Typography is the art and technique of arranging type to make written language legible, readable and appealing when displayed. In VCE Visual Communication Design, ‘type’ is an element of design that is used to communicate thoughts and ideas. Type can be bold, italics, regular, uppercase, lowercase, handwritten, contemporary, script, serif/sans serif and emotive. 

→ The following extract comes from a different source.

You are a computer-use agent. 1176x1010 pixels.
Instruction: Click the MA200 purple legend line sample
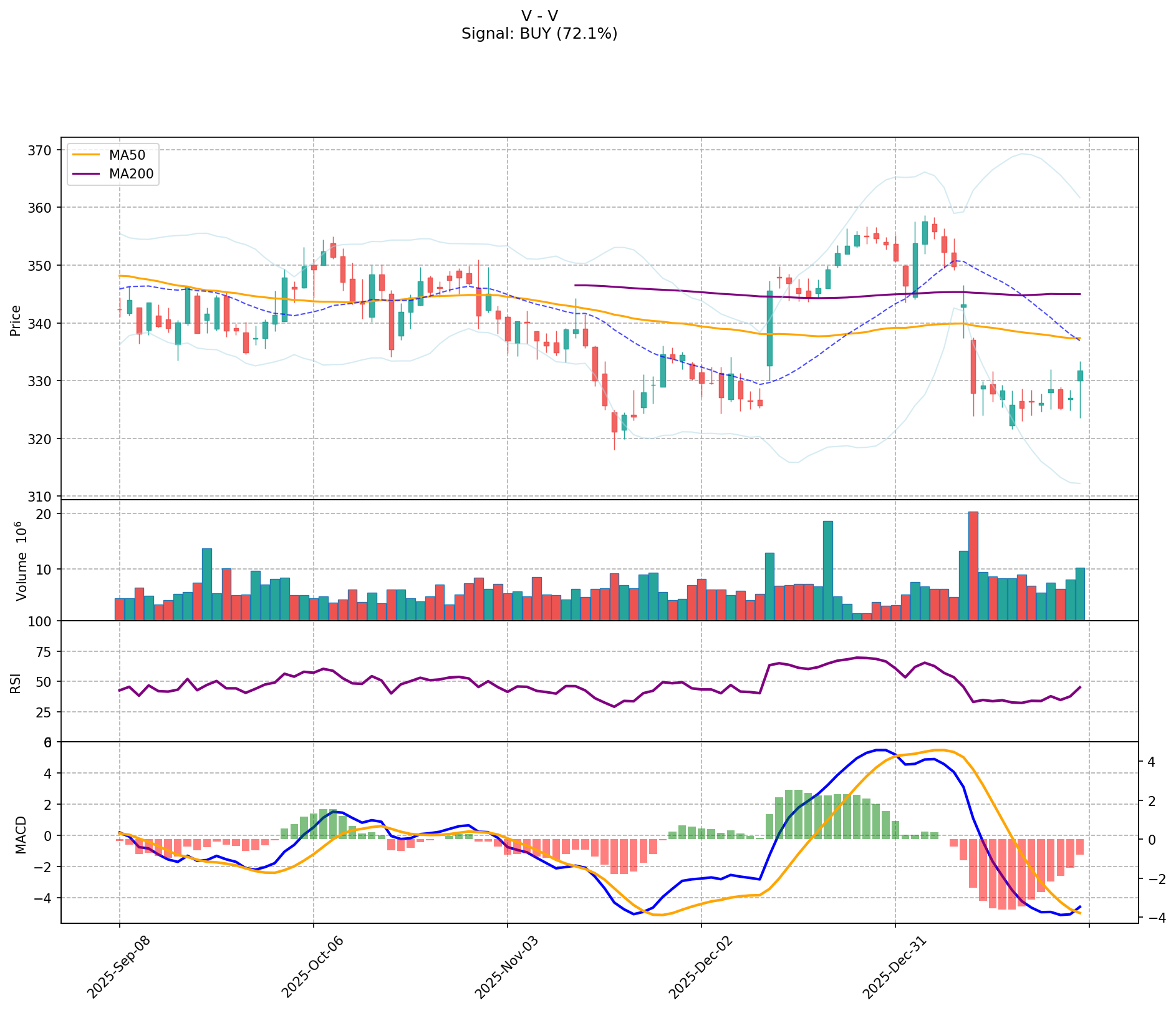[87, 174]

Type can also be used to create logos, like the Coca-Cola logo, which is iconic for being universally recognisable. Frank M Robinson originally designed the logo in 1885 by experimenting with an elaborate Spencerian script which is a form of penmanship characteristic of that time. The cursive script-like font with the swopping tail of the letter C has helped the company build the global brand recognised by billions today.

Fonts and Font Families

A font is a set of printable or displayable text characters in a specific style and size. Times New Roman, for example, is a familiar font which originated in 1931 and was designed to be used for The Times (a British Newspaper). The typeface forms part of a font family which therefore offers the user some variations of the font, such as; bold and italics

Designers will use font families to keep the visual communication looking consistent. In the illustration above, the two letters have similar characteristics; the stroke width and the serif characteristics subtly change when it is bold. With that, a bold typeface can be used to emphasise certain letters/words and bring attention to something within a document or visual communication. A bold, heavyweight font can also enhance the legibility and make it easier to read the characters form a distance.

Serif and Sans-serif

Some fonts will have serifs which are small tails at the end of a letter’s stroke. Times New Roman is a common example of a serif font as seen in the example below. Serifs often make the typeface easier to read because it leads the eye from letter to letter. Because of this, it is often used as body text in publications such as newspapers and magazines.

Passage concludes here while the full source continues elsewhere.